Atlanta - UPI
More than half of servers affected by the Heartbleed bug, 309,197 in total, are still vulnerable despite the frantic server patching by companies since April.
Security researcher Robert David Graham from Errata Security found that once the Heartbleed bug was discovered by Google and Condenomicon, nearly 600,000 servers were found to be affected by the bug. Despite the security risk, more the half the servers still remain susceptible, and Graham said that he is not confident all of them will be patched.
"Even a decade from now, I still expect to find thousands of systems, including critical ones, still vulnerable," he said.
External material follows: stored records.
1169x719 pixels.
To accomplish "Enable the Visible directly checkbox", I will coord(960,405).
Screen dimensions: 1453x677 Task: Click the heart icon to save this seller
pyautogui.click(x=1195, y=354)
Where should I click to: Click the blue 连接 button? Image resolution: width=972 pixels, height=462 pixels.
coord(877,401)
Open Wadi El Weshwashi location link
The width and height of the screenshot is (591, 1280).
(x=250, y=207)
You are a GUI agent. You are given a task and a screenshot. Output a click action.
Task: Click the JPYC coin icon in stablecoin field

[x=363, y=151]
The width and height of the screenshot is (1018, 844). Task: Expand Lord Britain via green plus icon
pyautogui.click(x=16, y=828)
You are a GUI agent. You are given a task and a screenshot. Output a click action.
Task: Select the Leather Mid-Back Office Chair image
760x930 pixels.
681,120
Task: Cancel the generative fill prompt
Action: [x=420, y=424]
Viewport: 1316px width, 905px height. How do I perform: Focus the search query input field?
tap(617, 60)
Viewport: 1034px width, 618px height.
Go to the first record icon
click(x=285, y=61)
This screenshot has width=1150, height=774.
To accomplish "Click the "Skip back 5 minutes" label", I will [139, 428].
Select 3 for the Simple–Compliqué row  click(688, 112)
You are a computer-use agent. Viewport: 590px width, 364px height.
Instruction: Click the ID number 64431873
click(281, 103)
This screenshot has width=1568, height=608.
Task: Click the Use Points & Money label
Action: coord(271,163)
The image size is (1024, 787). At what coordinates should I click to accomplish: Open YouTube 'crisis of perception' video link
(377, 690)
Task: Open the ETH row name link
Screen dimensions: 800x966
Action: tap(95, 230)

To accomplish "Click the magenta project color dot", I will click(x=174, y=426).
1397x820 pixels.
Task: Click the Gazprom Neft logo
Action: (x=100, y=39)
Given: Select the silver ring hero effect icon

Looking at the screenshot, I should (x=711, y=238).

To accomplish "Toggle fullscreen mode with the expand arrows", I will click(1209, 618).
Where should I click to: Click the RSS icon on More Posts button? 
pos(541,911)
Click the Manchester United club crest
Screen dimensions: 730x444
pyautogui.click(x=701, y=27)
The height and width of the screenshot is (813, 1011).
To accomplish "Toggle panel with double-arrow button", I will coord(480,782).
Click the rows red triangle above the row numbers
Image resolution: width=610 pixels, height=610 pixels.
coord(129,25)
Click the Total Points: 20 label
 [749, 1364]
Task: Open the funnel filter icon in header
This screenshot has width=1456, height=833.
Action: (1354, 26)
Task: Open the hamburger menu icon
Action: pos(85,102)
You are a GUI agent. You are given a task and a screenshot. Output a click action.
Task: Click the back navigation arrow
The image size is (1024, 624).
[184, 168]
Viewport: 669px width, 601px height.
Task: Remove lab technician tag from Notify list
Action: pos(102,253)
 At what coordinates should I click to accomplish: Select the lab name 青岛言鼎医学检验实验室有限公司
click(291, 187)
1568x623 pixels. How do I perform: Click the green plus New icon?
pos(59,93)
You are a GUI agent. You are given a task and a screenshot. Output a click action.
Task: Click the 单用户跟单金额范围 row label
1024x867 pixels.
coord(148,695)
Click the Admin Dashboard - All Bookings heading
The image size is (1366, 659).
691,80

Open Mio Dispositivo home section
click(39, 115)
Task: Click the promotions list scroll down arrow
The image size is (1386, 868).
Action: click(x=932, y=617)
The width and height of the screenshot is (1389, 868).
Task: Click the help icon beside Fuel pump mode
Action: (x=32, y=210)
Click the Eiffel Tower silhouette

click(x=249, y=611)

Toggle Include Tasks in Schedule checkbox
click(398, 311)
In the last month only 9,042 new servers have been patched, suggesting that people have stopped trying to patch systems. The number of vulnerable systems should reduce as older systems are replaced.
The Heartbleed bug, discovered in April, impacted OpenSSL and if exploited could allow hackers access to account login details and passwords. What made Heartbleed unique was its inherent nature within the OpenSSL framework, a open source software that is used by thousands of websites. The bug led to widespread panic across the world, prompting major tech companies to launch an effort to secure their sites.
Graham said that he would continue to run scans and update the number of servers that have patched the flaw. While web users who access sites that have not patched the glitch can't do anything to patch the site, they can protect themselves by changing their passwords on such sites. They can use McAfee's free tracker to check if sites they use are secure or not.